Two players at I-AA Nicholls State, who were ruled ineligible for
a year by the NCAA after they tested positive for androstenedione
in August, have filed suit against their school in state district
court in Louisiana. The players claim that neither they nor
officials at Nicholls State knew the substance was banned.... The
last time neither Auburn (1-3) nor Alabama (2-2) finished with a
winning record was 1951.
Read more from Ivan Maisel and cast your vote in our Top 25 fans'
poll at www.cnnsi.com.
COLOR PHOTO: BOB ROSATO Tigers defenders always seemed a step behind the versatile Carter. [Quincy Carter with football being pursued by defender]
COLOR PHOTO: ROBERT BECK With its clawing defense, UCLA should grab the Pac-10 lead. [UCLA players tackling opposing player in game]
FAST FORWARD
--Tennessee (4-0) at Georgia (4-0); LSU (3-1) at Florida (4-1)

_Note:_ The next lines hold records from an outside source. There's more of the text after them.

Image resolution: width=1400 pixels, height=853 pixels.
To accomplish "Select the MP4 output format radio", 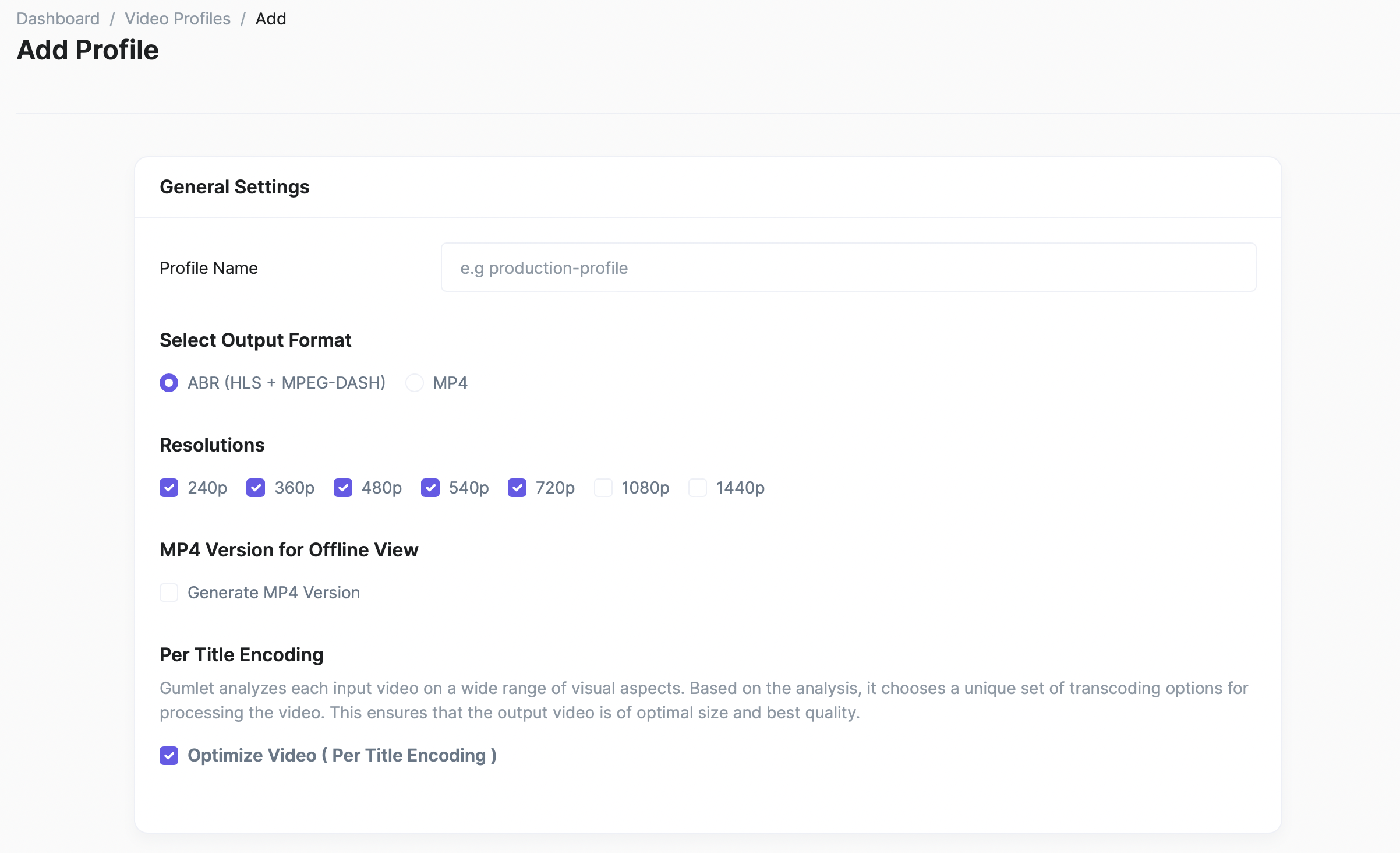I will (415, 383).
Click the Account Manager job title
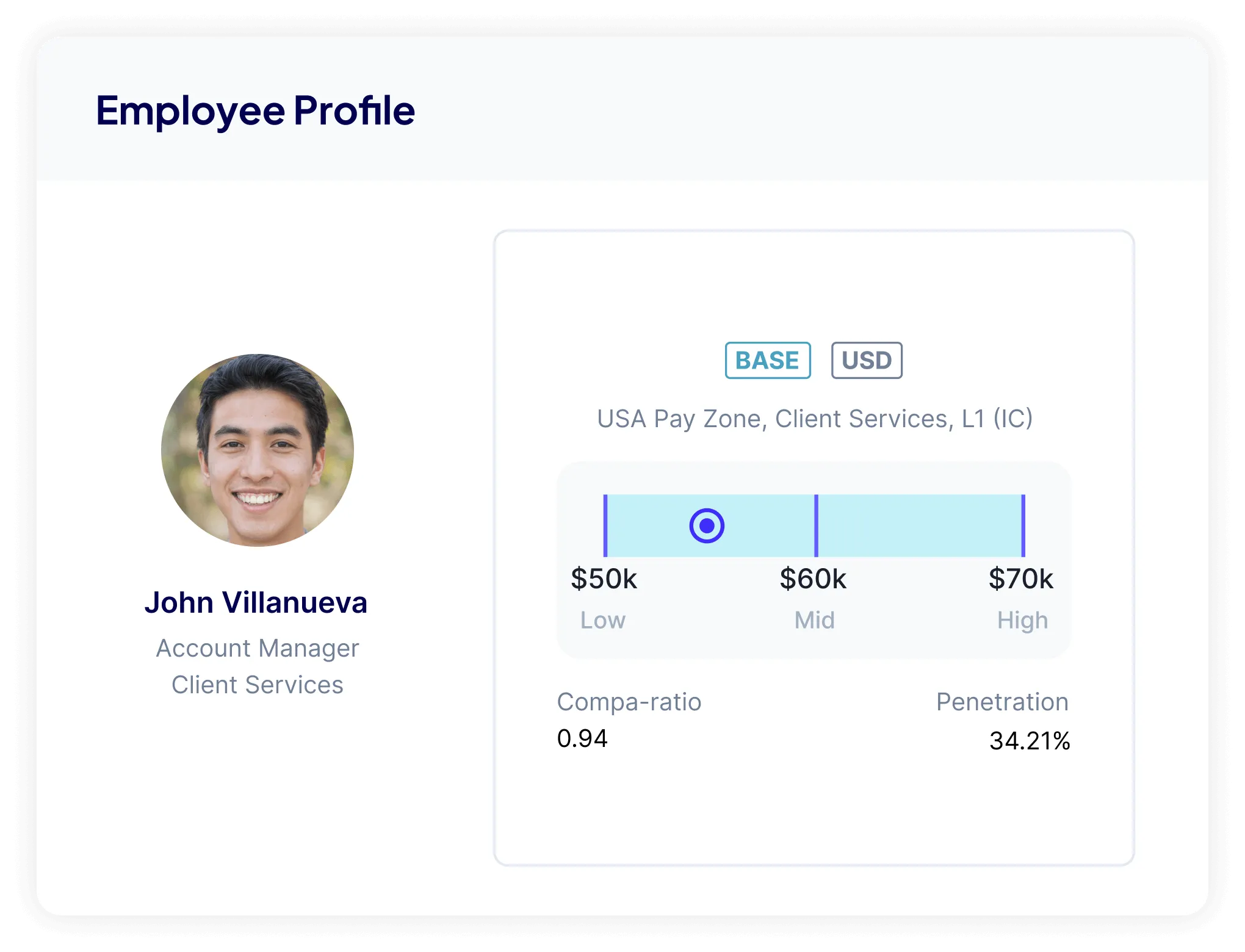This screenshot has width=1245, height=952. (x=257, y=648)
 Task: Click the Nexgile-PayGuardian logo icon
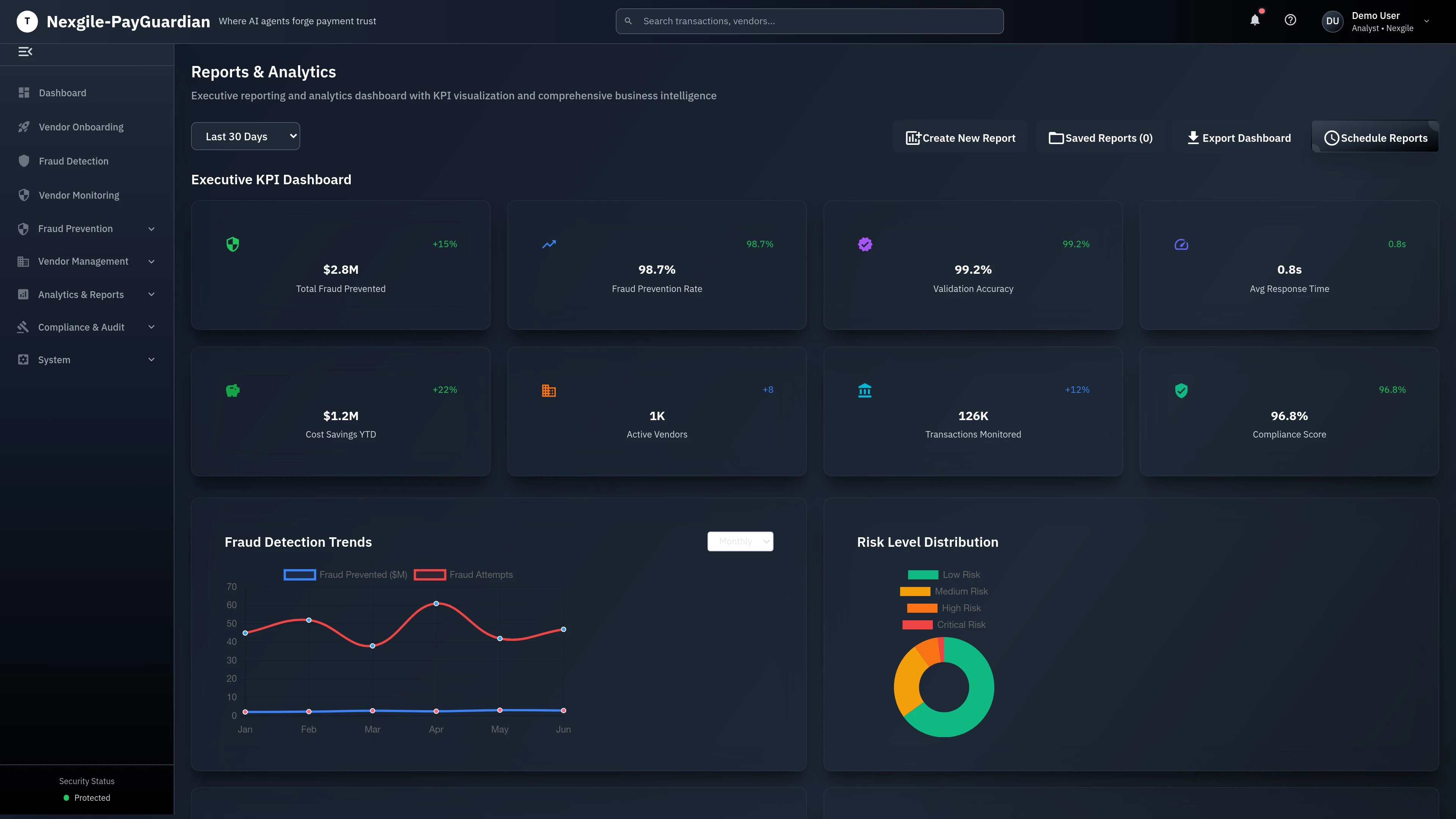point(27,21)
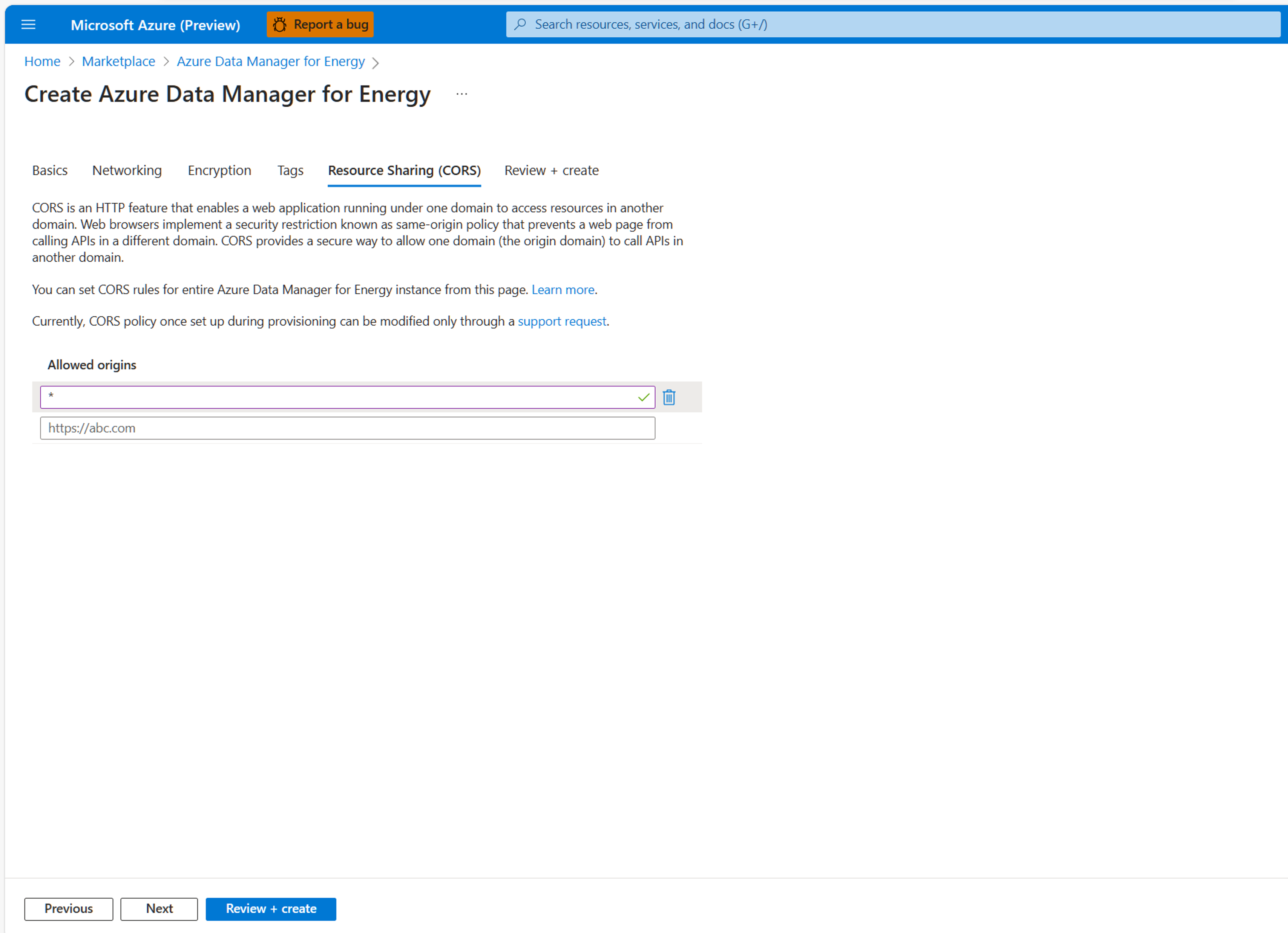Click the Learn more link about CORS
The width and height of the screenshot is (1288, 933).
pyautogui.click(x=563, y=290)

It's cut-down Saturday in the SEC, time to trim the roster of
contenders for the championship game. Tennessee's charge for a
second consecutive title may have been cut down during last
Saturday's 17-9 win over Auburn when sophomore tailback Jamal
Lewis tore the lateral collateral ligament in his right knee.
Lewis, the Vols' leading rusher, had 497 yards on 73 carries,
with three touchdowns.
The injury puts additional pressure on first-year starting
quarterback Tee Martin, who will no longer have the luxury of
handing off to the team's top offensive threat.
If the Vols beat Georgia for the eighth consecutive year, the
East race is all but over. If Florida hands LSU its second loss,
the West race narrows, astonishingly, to 4-0 Arkansas, 3-1
Mississippi State and 4-1 Mississippi.
The Gators have been waiting for a year to exact revenge for the
28-21 upset the Tigers pulled off in Baton Rouge last October.
Florida has the speed on defense to match LSU quarterback Herb
Tyler and tailback Kevin Faulk, but the Gators are a mess on
offense. Unless the Gators do a 180 on offense this week, they
will be out of the SEC East race.
The key for Georgia against Tennessee: Center Miles Luckie, who
missed the fourth quarter against LSU with a hyperextended knee,
must be available to shore up a thin line. As for the Vols, they
must hope linebacker Al Wilson's injured right shoulder, which
kept him out of the Auburn game, heals sufficiently for him to
play. Even if he does, the Bulldogs will have the momentum, the
vociferous home crowd and, in all likelihood, the final score in
their favor.
--UCLA (3-0) at Arizona (5-0)
The Wildcats' 31-28 victory over Washington last Saturday night
extended Arizona's winning streak to nine games. The Bruins are
on a victory binge of their own, with 13 straight. UCLA's young
defense should slow the Wildcats' quarterback tandem of Ortege
Jenkins and Keith Smith enough to let Cade McNown & Co. outscore
Arizona and take control of the Pac-10.
Upset Special
--Washington State (3-2) over Oregon (4-0)
The unbeaten Ducks have had two weeks in which to hear how
important their Oct. 17 game at UCLA is. First, though, they
must go to Pullman, never an easy place to play. The defending
Pac-10 champs win this one on pride.